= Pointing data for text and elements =
===============
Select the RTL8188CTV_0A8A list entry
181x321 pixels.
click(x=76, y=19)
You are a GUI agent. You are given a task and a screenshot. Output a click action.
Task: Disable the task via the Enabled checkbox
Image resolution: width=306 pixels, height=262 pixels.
===============
= Given request =
Transcribe every line of the data above word for word, with no changes.

= The answer =
Select the RTL8188CTV_0A8A list entry
181x321 pixels.
click(x=76, y=19)
You are a GUI agent. You are given a task and a screenshot. Output a click action.
Task: Disable the task via the Enabled checkbox
Image resolution: width=306 pixels, height=262 pixels.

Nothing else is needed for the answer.